**EXTRAIT DU TEXTE**:
══════════════════════════════

Les plus dynamiques d'entre nos administrations ont déjà amorcé depuis quelques années ce virage, mais il est clair qu'il faut franchir une nouvelle étape pour que les résultats soient rapidement visibles.
Notre volonté est forte, nos objectifs clairs, notre calendrier précis, notre méthode arrêtée. Elle s'articule autour de quatre chantiers interministériels :
- Un chantier structurel : la décentralisation et la réforme de l'administration territoriale.
- Un chantier budgétaire : la nouvelle " constitution financière " issue de la loi organique sur les lois de finances.
- Un chantier managérial : la modernisation de la gestion des ressources humaines.
- Un chantier qualitatif : la simplification des procédures et les politiques en faveur des usagers.
La décentralisation est le premier pilier, avec la déconcentration qui en est le complément indispensable.
Comme l'a indiqué le Premier ministre Jean-Pierre RAFFARIN dans son discours prononcé à Rouen en conclusion des Assises des libertés locales, la décentralisation, ce n'est pas l'affaiblissement de l'Etat. C'est le renforcement de l'Etat, allégé des missions qui peuvent être exercées plus efficacement au plus près du terrain, et recentré sur les tâches qui ne peuvent être assumées que par lui.
La stratégie du Gouvernement est bien évidemment d'exploiter le choc de la décentralisation pour faire bouger l'Etat.
Ce changement doit d'abord s'appliquer aux administrations centrales. Le transfert de certaines des missions qu'elles assumaient, ainsi que les simplifications qui sont menées par ailleurs sous l'impulsion d'Henri PLAGNOL, doivent entraîner une réduction du format des administrations centrales prises dans leur ensemble. Naturellement, il faut affiner l'analyse : certains ministères sont plutôt sous-administrés au niveau central, tandis que d'autres ont une centrale hypertrophiéeLa question est donc à la fois de réduire la voilure, mais aussi de mieux répartir les moyens . L'Etat central doit être moins paperassier et gestionnaire. Il doit s'attacher à produire de bonnes normes, à simplifier, et à gérer au plus près du terrain.
La réforme de l'Etat territorial est la deuxième conséquence de la décentralisation dont elle est le complément naturel. Le Gouvernement se prononcera très prochainement, dans les toutes prochaines semaines sur la recomposition des services déconcentrés du niveau régional autour de quelques grandes directions - sans doute pas plus de 8, alors qu'il y en a actuellement 24 - sous l'autorité du Préfet de région. Dans le même temps, la mutualisation des moyens sera organisée pour dégager les gains de productivité qui sont aujourd'hui perdus du fait de l'éparpillement des services de l'Etat.

══════════════════════════════

(Lignes de données)
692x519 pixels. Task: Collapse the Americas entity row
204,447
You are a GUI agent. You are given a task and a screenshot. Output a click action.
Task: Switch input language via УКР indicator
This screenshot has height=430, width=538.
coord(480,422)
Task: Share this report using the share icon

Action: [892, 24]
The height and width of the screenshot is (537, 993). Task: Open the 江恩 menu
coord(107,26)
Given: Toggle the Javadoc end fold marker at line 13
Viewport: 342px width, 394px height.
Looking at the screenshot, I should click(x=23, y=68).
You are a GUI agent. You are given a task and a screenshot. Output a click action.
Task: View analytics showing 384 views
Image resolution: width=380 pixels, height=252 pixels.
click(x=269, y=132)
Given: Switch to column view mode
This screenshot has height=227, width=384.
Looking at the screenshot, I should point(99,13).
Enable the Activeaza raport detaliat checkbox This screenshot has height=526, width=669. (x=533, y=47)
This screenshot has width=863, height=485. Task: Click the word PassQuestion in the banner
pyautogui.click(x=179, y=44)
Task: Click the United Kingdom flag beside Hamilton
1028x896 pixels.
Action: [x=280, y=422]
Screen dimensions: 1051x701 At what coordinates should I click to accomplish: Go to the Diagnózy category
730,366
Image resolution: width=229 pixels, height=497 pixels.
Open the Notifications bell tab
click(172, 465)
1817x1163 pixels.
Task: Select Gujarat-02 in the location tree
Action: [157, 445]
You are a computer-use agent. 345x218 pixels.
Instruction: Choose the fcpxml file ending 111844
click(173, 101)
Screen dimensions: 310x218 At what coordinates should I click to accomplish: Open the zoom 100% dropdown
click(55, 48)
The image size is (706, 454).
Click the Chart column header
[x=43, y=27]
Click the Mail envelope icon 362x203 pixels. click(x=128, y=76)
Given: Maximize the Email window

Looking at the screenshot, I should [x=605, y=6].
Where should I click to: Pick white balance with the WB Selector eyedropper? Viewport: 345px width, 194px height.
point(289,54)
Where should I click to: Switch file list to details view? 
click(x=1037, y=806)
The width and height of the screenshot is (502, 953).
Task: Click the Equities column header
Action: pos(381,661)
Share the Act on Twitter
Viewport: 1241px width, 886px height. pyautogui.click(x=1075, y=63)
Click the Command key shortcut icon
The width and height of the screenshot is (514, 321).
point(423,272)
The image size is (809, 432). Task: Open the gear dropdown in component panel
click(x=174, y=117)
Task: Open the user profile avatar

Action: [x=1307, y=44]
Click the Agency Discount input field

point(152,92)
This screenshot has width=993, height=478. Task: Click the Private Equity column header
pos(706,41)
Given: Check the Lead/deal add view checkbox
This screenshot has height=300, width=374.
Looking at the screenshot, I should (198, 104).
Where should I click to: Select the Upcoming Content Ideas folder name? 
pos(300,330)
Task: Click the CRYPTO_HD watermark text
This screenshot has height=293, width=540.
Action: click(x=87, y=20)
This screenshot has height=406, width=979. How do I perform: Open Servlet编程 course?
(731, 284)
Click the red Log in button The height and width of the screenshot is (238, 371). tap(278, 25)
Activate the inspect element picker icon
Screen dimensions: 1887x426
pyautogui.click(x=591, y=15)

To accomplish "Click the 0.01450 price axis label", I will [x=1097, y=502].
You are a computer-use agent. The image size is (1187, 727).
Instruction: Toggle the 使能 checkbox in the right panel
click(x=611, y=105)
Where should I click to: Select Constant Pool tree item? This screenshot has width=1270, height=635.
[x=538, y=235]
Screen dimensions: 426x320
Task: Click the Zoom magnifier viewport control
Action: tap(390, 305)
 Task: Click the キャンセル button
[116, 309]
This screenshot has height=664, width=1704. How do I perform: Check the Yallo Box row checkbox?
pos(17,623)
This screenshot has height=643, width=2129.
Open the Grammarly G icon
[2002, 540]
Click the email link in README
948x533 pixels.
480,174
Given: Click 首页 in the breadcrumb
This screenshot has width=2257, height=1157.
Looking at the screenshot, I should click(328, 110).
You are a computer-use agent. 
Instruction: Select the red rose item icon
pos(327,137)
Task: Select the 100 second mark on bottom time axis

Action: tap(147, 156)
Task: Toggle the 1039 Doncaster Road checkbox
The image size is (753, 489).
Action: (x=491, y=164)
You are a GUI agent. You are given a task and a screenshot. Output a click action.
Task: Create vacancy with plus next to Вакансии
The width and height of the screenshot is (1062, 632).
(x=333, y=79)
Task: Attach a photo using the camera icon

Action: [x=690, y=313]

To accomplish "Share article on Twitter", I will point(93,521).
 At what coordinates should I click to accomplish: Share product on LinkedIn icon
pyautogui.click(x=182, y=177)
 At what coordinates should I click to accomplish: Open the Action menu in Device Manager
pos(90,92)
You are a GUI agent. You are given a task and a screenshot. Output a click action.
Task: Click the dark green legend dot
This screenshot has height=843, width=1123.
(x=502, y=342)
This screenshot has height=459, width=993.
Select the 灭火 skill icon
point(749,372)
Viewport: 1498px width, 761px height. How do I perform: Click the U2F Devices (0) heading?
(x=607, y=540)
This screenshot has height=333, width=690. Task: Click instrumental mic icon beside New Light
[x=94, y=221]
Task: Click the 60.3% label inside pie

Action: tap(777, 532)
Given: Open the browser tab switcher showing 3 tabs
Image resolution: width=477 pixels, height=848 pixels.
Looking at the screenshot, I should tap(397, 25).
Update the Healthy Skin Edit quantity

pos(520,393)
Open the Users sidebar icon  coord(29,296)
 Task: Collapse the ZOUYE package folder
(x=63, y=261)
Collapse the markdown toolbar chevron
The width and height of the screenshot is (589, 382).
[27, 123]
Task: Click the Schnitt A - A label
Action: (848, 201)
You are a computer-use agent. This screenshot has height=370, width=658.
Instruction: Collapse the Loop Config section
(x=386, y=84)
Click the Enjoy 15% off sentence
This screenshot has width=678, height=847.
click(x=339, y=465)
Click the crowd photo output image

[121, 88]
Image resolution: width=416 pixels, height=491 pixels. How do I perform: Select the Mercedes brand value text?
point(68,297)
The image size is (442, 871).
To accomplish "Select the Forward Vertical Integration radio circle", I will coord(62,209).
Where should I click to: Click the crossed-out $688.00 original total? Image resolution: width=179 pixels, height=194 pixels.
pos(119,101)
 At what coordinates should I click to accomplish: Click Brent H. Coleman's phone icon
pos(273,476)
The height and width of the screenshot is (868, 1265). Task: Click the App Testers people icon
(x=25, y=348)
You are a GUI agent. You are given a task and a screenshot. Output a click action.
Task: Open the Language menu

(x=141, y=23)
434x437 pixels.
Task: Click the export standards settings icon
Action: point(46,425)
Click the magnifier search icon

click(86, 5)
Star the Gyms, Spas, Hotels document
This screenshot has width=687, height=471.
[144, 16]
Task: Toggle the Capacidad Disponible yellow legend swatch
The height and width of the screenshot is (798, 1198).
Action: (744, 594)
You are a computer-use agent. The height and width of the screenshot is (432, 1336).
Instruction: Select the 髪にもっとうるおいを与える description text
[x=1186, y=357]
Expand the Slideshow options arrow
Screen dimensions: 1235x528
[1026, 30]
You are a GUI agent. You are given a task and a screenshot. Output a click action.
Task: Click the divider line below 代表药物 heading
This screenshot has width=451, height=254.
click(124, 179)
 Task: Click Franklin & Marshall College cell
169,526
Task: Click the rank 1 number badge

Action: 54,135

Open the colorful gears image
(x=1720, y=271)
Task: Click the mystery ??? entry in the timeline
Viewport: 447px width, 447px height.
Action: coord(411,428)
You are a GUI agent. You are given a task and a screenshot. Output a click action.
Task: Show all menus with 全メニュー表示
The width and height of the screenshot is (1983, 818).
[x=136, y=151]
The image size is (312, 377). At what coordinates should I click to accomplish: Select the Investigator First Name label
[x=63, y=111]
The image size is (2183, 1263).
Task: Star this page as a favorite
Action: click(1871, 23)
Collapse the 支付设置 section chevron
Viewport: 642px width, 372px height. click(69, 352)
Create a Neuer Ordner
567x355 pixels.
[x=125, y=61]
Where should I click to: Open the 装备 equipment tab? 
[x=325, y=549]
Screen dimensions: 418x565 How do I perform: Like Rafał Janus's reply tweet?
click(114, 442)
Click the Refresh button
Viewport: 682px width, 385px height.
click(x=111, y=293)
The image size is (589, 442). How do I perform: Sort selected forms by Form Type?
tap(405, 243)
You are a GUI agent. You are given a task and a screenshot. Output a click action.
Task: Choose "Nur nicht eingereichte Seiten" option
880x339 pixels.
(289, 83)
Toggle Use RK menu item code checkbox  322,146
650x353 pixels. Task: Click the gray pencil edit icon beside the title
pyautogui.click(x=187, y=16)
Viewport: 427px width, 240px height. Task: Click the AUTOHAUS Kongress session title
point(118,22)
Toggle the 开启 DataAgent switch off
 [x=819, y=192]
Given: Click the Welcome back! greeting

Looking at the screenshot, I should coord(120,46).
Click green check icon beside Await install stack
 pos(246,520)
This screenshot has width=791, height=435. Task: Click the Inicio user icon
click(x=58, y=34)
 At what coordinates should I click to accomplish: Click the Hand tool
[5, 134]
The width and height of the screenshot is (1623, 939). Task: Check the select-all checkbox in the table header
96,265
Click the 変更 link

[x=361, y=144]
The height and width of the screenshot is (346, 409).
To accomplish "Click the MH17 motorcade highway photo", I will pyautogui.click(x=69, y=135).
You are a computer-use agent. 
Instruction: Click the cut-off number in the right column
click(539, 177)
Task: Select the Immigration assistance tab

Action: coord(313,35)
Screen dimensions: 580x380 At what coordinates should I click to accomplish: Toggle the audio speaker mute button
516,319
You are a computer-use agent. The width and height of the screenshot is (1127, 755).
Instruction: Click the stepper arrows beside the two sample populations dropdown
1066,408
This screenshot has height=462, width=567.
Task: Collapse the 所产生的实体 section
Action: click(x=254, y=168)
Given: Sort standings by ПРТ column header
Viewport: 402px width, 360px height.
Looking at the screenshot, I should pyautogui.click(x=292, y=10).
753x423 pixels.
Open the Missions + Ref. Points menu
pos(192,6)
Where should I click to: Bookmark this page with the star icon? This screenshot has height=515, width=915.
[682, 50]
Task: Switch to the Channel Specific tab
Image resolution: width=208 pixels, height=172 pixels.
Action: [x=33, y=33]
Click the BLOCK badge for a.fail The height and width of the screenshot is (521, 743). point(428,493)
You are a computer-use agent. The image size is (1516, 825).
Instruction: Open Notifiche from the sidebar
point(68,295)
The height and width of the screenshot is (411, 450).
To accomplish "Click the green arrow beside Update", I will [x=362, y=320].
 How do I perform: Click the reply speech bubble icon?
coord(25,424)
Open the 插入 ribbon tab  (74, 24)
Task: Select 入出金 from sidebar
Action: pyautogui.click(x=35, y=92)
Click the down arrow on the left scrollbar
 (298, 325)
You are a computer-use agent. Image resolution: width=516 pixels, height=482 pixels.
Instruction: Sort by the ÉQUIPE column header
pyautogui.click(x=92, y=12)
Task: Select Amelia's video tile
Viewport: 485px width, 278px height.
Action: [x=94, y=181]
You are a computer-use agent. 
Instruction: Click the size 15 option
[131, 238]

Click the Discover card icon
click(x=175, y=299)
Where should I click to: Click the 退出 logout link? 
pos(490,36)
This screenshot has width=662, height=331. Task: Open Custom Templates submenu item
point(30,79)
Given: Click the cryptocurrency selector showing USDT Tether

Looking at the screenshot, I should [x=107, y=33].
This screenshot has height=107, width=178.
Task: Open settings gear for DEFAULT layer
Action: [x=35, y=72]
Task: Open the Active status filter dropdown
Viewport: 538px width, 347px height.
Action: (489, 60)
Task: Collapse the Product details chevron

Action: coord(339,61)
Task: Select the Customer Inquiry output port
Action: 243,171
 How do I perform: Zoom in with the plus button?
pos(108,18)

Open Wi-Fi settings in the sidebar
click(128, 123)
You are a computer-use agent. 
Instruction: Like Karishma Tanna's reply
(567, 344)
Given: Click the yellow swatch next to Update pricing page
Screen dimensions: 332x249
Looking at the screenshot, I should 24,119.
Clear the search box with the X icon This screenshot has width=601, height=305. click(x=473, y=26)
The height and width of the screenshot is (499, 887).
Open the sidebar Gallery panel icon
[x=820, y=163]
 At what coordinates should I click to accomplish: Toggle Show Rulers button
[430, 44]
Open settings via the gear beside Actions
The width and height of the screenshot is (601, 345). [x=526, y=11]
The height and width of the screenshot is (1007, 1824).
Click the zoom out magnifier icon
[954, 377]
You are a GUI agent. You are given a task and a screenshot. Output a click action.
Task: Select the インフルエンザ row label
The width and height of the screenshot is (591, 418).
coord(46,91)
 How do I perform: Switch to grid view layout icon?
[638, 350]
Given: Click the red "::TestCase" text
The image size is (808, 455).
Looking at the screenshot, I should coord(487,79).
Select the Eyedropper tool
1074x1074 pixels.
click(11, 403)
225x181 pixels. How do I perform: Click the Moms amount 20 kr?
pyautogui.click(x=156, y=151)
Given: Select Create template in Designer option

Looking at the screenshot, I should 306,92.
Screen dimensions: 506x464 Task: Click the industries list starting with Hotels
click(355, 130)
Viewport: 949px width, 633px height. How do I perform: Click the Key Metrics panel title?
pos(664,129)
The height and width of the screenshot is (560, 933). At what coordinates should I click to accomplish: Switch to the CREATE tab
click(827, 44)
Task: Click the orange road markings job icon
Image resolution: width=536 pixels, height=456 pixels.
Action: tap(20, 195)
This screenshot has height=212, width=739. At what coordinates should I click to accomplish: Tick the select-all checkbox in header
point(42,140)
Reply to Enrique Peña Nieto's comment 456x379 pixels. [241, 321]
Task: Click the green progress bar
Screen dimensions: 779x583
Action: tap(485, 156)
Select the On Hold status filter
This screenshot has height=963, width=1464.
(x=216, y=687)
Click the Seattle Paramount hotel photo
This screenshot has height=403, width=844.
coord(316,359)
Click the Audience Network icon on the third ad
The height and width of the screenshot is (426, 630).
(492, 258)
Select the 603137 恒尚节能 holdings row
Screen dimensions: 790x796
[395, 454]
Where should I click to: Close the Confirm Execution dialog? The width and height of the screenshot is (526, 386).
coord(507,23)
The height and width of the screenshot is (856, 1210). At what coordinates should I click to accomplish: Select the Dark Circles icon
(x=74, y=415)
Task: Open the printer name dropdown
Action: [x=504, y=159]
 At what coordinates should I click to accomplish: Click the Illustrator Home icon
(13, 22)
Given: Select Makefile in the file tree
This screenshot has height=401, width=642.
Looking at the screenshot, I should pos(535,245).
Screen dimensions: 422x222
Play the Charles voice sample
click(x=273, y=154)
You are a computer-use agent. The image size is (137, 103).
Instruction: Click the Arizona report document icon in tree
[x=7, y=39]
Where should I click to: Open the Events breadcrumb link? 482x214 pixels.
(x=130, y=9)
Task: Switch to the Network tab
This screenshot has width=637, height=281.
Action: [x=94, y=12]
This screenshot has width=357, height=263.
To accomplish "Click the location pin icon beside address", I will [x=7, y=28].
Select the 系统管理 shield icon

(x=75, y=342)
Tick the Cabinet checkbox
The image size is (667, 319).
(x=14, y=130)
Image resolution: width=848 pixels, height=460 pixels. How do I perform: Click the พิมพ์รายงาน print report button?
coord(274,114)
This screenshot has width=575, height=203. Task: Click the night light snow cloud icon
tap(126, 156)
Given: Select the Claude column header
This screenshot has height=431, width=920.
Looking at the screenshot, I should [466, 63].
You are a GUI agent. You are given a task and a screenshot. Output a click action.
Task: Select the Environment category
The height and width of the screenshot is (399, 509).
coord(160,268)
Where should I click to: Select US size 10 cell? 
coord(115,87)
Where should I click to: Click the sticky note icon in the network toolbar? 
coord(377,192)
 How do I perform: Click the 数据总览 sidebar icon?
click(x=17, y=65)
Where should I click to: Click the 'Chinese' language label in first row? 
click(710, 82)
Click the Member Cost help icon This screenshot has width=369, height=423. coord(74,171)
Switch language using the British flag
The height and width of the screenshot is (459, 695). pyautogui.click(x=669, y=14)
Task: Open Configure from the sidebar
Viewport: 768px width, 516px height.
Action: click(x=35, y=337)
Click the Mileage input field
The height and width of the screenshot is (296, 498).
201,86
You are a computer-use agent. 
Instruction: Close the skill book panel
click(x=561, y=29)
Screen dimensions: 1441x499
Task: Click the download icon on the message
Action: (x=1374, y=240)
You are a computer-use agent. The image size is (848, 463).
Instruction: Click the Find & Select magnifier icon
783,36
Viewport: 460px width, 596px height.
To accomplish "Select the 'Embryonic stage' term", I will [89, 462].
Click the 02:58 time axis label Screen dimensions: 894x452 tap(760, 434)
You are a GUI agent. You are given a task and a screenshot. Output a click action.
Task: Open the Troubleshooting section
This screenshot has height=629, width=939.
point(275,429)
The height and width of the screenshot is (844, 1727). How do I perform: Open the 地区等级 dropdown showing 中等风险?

══════════════════════════════

**LA CONSIGNE**: Résumez en deux phrases l'extrait sur la réforme de l'Etat.

**RÉSULTAT FINAL**: Pour que les résultats de la réforme de l'Etat soient rapidement visibles, le Gouvernement veut franchir une nouvelle étape avec quatre chantiers interministériels : la décentralisation et la réforme de l'administration territoriale, la nouvelle « constitution financière » issue de la loi organique sur les lois de finances, la modernisation de la gestion des ressources humaines et la simplification des procédures en faveur des usagers. La décentralisation, premier pilier, doit renforcer l'Etat en réduisant le format des administrations centrales et en regroupant les services déconcentrés régionaux, aujourd'hui au nombre de 24, autour de quelques grandes directions sous l'autorité du Préfet de région.